Records from a data collection
---*---

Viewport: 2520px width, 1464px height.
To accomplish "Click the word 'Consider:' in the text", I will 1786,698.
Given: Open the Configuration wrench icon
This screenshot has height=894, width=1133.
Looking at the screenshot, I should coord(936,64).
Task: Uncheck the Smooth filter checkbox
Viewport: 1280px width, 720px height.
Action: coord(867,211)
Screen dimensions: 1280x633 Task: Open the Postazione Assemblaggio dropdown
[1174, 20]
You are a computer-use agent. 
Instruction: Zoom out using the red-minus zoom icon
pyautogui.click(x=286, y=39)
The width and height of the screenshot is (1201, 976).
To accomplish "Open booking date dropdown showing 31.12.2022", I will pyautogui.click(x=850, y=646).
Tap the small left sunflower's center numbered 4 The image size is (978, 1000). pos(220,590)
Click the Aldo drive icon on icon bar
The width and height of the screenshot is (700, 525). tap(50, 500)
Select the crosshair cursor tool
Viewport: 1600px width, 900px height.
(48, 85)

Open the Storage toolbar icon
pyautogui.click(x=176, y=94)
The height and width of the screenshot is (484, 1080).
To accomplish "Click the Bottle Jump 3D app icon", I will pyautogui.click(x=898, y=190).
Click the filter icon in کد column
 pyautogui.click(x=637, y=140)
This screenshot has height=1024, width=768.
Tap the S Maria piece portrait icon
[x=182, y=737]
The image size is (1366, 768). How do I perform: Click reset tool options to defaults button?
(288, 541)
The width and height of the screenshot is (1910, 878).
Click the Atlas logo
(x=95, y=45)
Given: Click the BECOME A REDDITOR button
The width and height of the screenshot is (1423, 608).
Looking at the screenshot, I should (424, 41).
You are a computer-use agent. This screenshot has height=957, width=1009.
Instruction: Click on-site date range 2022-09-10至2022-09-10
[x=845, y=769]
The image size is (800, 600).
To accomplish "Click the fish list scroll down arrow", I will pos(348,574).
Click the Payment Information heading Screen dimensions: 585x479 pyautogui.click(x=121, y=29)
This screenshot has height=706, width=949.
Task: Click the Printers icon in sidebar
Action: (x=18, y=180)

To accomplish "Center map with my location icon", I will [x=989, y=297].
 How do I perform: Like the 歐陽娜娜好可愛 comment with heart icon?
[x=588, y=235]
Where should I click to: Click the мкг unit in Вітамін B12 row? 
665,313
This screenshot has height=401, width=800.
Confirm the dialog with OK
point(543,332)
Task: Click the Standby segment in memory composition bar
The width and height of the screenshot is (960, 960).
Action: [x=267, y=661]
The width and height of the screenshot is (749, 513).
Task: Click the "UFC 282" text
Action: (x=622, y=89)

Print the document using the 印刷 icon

---*---

Problem description
From the records above, report the number of lines that hold the string "Given" and add nothing.

Solution to this task
2